● **Saved entries**:
++++

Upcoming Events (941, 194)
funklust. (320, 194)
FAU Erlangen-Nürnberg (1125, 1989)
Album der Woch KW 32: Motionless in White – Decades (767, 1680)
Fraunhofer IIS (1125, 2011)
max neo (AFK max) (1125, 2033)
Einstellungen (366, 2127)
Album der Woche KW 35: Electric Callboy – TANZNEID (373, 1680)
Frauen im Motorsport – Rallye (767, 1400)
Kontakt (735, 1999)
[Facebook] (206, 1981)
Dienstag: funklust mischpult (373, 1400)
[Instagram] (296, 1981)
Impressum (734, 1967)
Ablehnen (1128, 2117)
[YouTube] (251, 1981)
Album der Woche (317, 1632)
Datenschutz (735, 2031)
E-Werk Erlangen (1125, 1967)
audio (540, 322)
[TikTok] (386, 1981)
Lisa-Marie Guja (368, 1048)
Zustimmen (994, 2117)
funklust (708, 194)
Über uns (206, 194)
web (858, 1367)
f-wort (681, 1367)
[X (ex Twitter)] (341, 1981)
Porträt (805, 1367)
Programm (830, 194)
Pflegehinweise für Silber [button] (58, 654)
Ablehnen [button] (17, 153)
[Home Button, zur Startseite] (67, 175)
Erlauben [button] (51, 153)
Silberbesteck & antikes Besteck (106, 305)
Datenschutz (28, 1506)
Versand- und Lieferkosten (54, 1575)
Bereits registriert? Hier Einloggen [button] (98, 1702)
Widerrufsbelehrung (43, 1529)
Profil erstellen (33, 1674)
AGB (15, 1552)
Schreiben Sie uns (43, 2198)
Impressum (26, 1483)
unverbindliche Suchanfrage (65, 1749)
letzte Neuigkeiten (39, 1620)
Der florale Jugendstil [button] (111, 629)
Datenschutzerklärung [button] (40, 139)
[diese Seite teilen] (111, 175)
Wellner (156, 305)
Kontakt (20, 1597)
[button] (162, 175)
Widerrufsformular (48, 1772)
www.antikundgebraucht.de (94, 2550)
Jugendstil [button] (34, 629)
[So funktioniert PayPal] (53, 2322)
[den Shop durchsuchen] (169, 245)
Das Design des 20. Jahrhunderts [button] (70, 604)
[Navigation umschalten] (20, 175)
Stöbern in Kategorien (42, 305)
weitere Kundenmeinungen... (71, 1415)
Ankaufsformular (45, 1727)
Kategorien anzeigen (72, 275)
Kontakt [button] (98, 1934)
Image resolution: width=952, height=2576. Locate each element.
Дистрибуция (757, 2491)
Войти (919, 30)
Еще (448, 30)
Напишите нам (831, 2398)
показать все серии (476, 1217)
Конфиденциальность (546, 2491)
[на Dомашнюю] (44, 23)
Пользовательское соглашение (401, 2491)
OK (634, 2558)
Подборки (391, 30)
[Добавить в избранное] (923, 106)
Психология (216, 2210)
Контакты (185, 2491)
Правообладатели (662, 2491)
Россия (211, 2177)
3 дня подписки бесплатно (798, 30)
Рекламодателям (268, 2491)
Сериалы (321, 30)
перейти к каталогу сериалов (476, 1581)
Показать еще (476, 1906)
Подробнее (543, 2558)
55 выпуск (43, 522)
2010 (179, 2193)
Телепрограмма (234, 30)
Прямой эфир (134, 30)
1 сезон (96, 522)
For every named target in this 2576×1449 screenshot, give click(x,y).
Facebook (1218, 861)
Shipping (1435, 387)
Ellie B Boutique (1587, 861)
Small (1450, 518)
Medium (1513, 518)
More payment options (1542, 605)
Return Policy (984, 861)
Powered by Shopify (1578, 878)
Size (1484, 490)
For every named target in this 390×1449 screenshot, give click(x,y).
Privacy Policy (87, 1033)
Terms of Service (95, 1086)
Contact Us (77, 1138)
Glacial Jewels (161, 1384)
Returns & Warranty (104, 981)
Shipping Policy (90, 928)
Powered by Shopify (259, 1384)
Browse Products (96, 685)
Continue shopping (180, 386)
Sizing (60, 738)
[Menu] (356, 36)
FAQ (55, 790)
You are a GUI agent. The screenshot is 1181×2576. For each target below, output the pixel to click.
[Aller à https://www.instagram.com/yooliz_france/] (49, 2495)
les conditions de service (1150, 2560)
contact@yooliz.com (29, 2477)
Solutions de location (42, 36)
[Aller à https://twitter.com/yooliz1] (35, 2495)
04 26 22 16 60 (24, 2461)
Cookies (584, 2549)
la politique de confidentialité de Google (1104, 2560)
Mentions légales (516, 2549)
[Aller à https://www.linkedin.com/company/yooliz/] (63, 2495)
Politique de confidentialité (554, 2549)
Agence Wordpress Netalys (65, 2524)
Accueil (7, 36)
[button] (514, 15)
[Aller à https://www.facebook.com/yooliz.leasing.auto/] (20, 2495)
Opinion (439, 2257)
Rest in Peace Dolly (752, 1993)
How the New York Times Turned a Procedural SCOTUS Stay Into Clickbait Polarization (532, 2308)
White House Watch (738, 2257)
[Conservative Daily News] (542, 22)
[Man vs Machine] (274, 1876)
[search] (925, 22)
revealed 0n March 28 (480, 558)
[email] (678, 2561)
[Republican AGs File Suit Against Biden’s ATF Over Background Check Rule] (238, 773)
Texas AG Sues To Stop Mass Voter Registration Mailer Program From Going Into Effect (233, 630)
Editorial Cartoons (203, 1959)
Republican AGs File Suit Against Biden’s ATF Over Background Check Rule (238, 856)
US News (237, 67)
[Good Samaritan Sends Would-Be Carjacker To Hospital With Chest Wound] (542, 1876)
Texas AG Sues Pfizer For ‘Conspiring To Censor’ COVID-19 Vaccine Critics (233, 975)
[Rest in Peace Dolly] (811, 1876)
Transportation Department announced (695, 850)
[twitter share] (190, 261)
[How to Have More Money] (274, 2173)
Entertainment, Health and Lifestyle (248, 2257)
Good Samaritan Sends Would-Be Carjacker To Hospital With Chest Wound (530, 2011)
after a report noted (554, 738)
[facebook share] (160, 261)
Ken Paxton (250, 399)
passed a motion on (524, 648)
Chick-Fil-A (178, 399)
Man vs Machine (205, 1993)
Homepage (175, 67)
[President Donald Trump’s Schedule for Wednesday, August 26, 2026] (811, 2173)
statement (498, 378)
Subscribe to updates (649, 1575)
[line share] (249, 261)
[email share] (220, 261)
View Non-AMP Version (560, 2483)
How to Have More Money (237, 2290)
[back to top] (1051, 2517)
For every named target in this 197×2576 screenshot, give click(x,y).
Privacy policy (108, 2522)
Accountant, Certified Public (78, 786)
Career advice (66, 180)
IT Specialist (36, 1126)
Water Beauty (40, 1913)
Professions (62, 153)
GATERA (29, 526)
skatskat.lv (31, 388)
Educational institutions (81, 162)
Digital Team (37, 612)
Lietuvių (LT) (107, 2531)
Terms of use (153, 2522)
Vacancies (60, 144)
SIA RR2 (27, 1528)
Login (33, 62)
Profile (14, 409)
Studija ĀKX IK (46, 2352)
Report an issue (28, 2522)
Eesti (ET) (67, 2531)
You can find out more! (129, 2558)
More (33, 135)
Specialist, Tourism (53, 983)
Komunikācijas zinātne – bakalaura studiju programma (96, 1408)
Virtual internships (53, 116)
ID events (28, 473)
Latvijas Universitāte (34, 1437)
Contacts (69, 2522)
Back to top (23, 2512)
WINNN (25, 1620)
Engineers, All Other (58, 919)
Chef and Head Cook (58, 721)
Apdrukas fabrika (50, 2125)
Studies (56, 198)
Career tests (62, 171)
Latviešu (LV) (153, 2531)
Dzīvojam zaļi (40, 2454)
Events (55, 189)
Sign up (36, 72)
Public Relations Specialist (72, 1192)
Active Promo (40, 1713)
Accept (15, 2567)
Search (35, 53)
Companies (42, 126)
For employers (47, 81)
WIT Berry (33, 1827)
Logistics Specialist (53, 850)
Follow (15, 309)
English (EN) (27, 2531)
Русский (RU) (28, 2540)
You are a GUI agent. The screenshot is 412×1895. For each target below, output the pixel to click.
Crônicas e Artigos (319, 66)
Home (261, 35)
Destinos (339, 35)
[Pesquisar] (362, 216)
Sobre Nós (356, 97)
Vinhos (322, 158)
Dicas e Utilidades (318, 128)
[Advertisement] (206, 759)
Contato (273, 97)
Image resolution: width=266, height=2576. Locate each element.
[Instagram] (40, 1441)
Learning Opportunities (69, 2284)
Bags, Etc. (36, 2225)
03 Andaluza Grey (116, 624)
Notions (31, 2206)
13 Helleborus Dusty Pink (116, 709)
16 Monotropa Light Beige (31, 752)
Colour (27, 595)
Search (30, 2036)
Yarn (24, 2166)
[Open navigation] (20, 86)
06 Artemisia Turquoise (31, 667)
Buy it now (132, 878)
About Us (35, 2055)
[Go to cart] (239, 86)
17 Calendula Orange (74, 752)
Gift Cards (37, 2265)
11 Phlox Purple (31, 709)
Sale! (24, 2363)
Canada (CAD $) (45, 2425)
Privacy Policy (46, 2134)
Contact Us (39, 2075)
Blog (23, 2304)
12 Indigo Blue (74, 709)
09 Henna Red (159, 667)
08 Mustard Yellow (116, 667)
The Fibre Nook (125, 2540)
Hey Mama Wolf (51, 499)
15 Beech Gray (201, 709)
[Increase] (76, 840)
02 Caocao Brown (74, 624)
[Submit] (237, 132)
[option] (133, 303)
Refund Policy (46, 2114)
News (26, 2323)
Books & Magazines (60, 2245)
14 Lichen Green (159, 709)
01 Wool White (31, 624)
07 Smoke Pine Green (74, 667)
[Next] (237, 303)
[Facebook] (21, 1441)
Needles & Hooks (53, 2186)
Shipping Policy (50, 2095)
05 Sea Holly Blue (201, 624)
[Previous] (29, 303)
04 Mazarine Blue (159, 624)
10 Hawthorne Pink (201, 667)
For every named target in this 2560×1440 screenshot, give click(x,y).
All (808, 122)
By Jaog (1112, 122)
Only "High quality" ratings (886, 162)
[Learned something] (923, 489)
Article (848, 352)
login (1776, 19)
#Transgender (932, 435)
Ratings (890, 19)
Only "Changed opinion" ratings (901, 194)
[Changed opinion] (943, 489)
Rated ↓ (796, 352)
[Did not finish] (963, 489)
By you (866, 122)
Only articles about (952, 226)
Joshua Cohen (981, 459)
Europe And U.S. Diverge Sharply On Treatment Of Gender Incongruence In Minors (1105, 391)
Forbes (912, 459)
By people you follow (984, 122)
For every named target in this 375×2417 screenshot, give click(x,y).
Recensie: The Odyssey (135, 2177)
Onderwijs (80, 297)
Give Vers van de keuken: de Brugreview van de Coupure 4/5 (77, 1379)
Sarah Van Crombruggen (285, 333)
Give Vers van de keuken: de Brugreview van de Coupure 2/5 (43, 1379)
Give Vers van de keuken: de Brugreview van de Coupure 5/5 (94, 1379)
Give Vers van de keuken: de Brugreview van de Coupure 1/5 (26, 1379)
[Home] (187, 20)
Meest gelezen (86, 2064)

++++

A single number is required: the count of lines in the entries that include the word "Brugreview".

● **Solution**:
4